Geopolitical fears resurface
US House of Representatives Speaker, Nancy Pelosi, began her tour of Asia with a controversial visit to Taiwan. Taiwan is self-ruled, but the Chinese government strongly views the country as a breakaway province which should ultimately belong to China. Upon landing, Pelosi reiterated US support for Taiwan, but this prompted a furious response from Beijing. The Chinese government called the visit a “provocative move” and has since held military exercises around the island in a furious response. The inflamed tensions and fear of escalation within the region briefly prompted a demand for haven government bonds and stock markets faltered on the day.

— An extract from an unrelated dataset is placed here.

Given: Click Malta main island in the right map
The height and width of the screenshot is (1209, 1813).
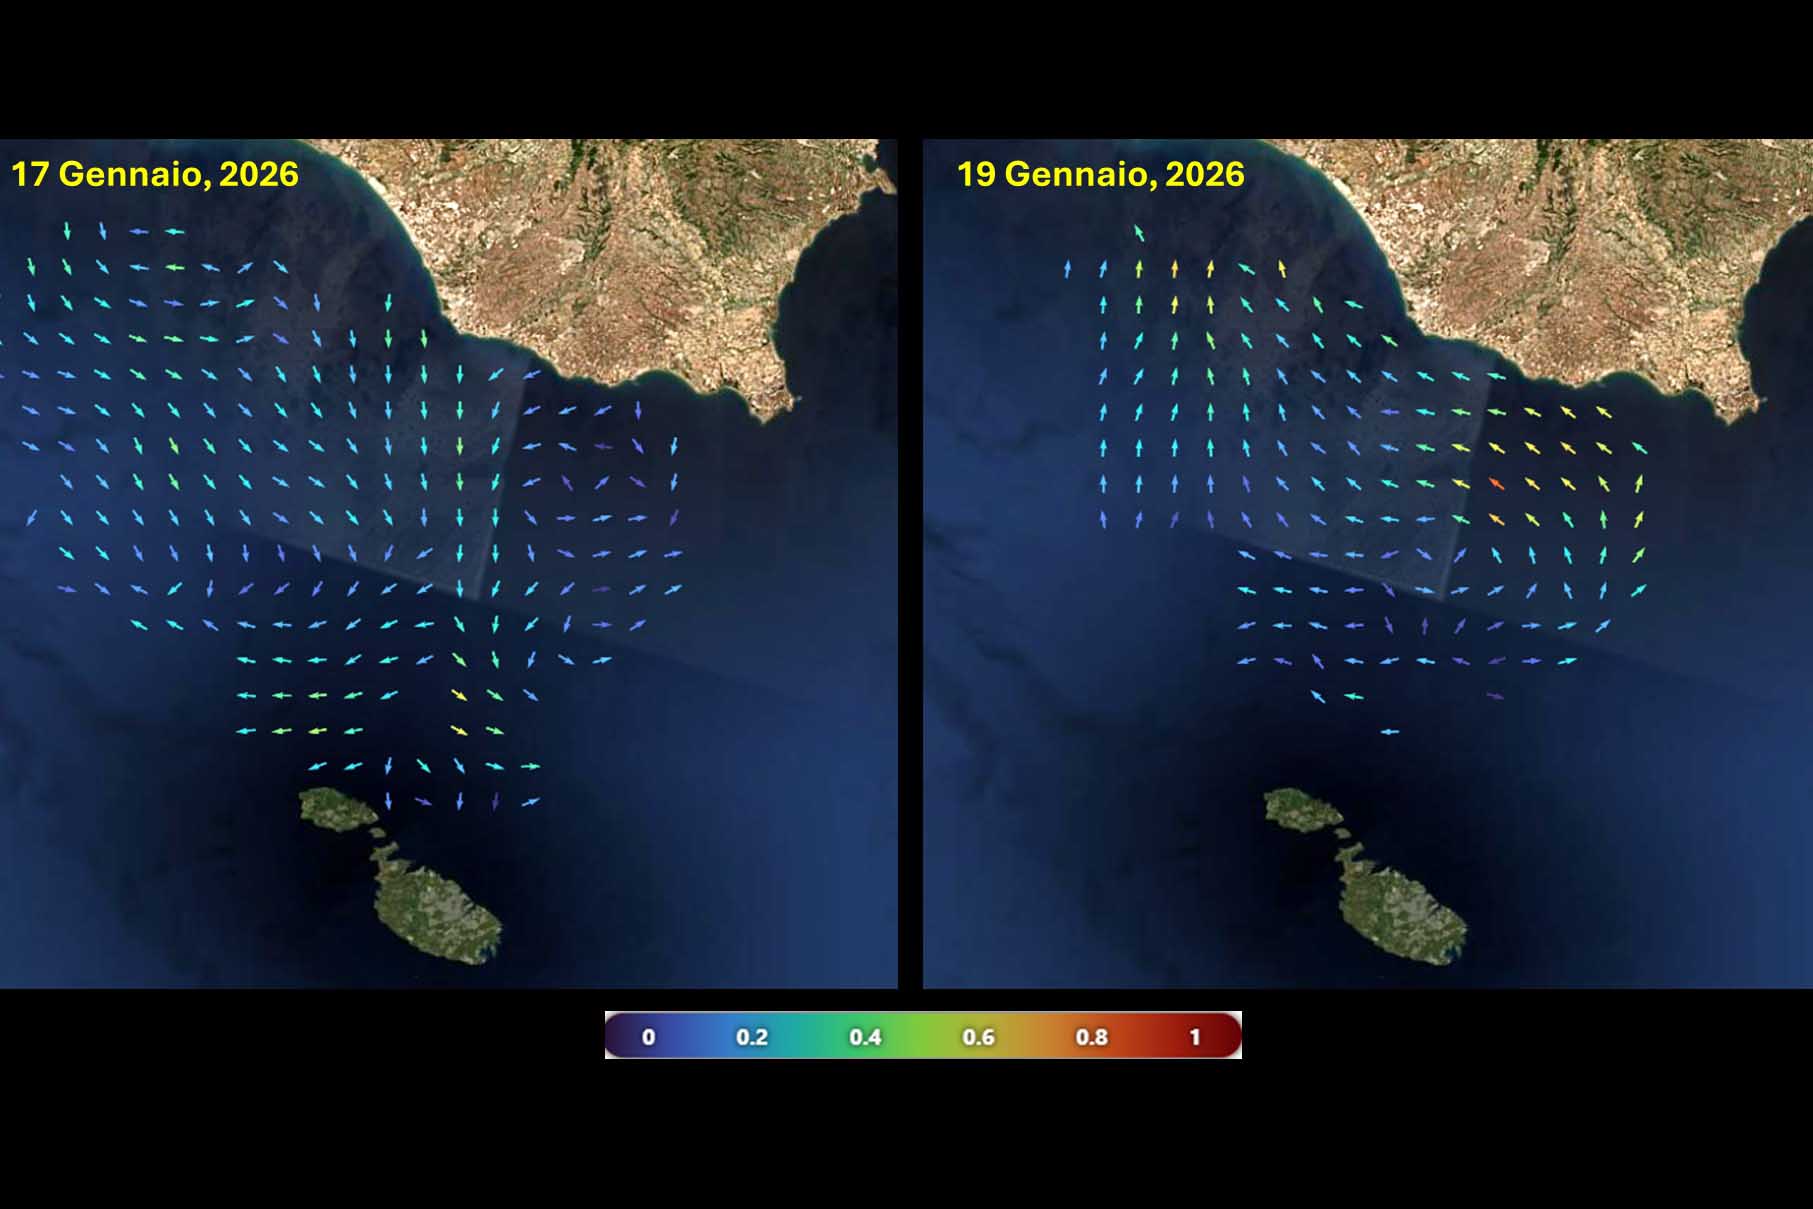Looking at the screenshot, I should (x=1400, y=905).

Despite this, most equity markets did however finish the week in positive territory. As of 12pm London time, the broader US index rose by 0.52% whilst the main US technology index had a strong week, up 2.66%. This was helped by better than expected earnings results from PayPal and Moderna. Returns were more muted in the UK, up by just 0.18% whilst continental European equities traded marginally lower by 0.07%. In Asia, as alluded to, the tensions around Taiwan weighed on equity returns within the region. The Japanese market finished higher by only 0.35%, whilst the Hong Kong Index returned just 0.19% for the week. The Shanghai composite traded negatively ending the week by -0.80%.
Hawkish comments hold back government bond returns
After last week’s suggestion from the US Federal Reserve (Fed) Chair that the pace of interest rate increases could be slowed down, this week saw much more hawkish comments from Fed officials. For example, San Francisco Fed president Mary Daly remarked the bank was “nowhere near” done with its fight against inflation, whilst other members of the Fed in separate interviews were open to larger interest rate rises.
Shorter dated government bonds, which are more sensitive to interest rate expectations, sold off on the remarks with the 2 year US treasury yield (which moves inversely to its bond price) rising 22 basis points to breach 3%. Longer dated US government bond yields also rose, with the 10-year benchmark yield finishing the week trading at 2.69%. 10-year German bunds traded flat, with its yield only higher by 3 basis points at 0.84%.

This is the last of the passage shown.